Top of SOURCE DOCUMENT

Heterogeneous Clinical Trial Outcomes via Multi-Output Gaussian Processes

TL;DR

This paper introduces scalable multi-output Gaussian Process models with Kronecker structure for analyzing large, heterogeneous clinical trial data, enabling efficient inference and comparison with parametric models.

Contribution

It presents a novel scalable GP modeling approach for heterogeneous clinical data using Kronecker structure and repeated measures for efficient inference.

Findings

Scalable GP models outperform parametric models on large clinical datasets.

Exact sampling is enabled for non-conjugate inference with mixed endpoints.

Different GP specifications with random effects components are explored and characterized.

Bottom of SOURCE DOCUMENT
Top of DATA PROVIDED

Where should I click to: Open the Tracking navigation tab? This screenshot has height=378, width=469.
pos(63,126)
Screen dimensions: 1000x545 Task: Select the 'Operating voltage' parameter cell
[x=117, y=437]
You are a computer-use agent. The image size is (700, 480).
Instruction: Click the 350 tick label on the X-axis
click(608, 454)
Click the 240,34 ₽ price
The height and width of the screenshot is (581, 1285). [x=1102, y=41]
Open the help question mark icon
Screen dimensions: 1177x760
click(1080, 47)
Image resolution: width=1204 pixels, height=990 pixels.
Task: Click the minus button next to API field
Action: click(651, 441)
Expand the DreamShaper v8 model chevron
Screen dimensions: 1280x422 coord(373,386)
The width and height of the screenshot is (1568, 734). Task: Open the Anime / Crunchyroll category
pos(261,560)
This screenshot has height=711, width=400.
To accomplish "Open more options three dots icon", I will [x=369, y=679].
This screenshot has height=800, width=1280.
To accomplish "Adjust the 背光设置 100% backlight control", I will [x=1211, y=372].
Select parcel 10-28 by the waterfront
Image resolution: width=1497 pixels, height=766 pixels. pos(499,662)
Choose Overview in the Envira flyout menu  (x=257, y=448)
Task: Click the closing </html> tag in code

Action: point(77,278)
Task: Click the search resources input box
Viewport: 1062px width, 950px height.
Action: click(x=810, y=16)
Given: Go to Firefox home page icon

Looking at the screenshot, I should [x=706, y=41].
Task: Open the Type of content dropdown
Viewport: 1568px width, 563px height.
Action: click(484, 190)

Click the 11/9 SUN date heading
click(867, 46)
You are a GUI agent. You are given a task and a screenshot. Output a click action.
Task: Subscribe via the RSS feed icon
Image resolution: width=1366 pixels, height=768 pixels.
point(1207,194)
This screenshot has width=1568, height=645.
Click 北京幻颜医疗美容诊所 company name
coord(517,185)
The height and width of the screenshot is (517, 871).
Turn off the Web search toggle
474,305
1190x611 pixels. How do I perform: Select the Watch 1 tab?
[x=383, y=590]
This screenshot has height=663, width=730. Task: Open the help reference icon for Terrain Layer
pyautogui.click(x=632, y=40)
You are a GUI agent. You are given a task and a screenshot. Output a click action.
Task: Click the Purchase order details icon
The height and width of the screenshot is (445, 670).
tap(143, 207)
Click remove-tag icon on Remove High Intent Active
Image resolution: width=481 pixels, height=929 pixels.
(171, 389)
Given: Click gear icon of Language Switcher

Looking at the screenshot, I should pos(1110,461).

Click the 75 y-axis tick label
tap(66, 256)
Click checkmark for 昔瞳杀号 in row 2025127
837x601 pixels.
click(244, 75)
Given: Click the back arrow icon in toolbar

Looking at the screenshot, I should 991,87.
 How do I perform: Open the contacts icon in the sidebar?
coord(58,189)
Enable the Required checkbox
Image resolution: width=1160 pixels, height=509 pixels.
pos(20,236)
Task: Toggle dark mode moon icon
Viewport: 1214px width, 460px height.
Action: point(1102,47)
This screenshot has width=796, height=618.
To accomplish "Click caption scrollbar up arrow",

Bottom of DATA PROVIDED

PROBLEMS TO SOLVE -
A - In the Gaussian Process paper summary, what do scalable GP models outperform on large clinical datasets?
B - Copy a passage from the Gaussian Process paper summary word for word, beginning at the words "Contribution" and stopping after "large clinical datasets.".
C - Pick up the Gaussian Process paper summary after its last line and keep writing it.

ANSWER SECTION -
A - Parametric models.

B -
Contribution

It presents a novel scalable GP modeling approach for heterogeneous clinical data using Kronecker structure and repeated measures for efficient inference.

Findings

Scalable GP models outperform parametric models on large clinical datasets.

C -
Abstract

We make use of Kronecker structure for scaling Gaussian Process models to large-scale, heterogeneous, clinical data sets. Repeated measures, commonly performed in clinical research, facilitate computational acceleration for nonlinear Bayesian nonparametric models and enable exact sampling for non-conjugate inference, when combinations of continuous and discrete endpoints are observed. Model inference is performed in Stan, and comparisons are made with brms on simulated data and two real clinical data sets, following a radiological image quality theme. Scalable Gaussian Process models compare favourably with parametric models on real data sets with 17,460 observations. Different GP model specifications are explored, with components analogous to random effects, and their theoretical properties are described.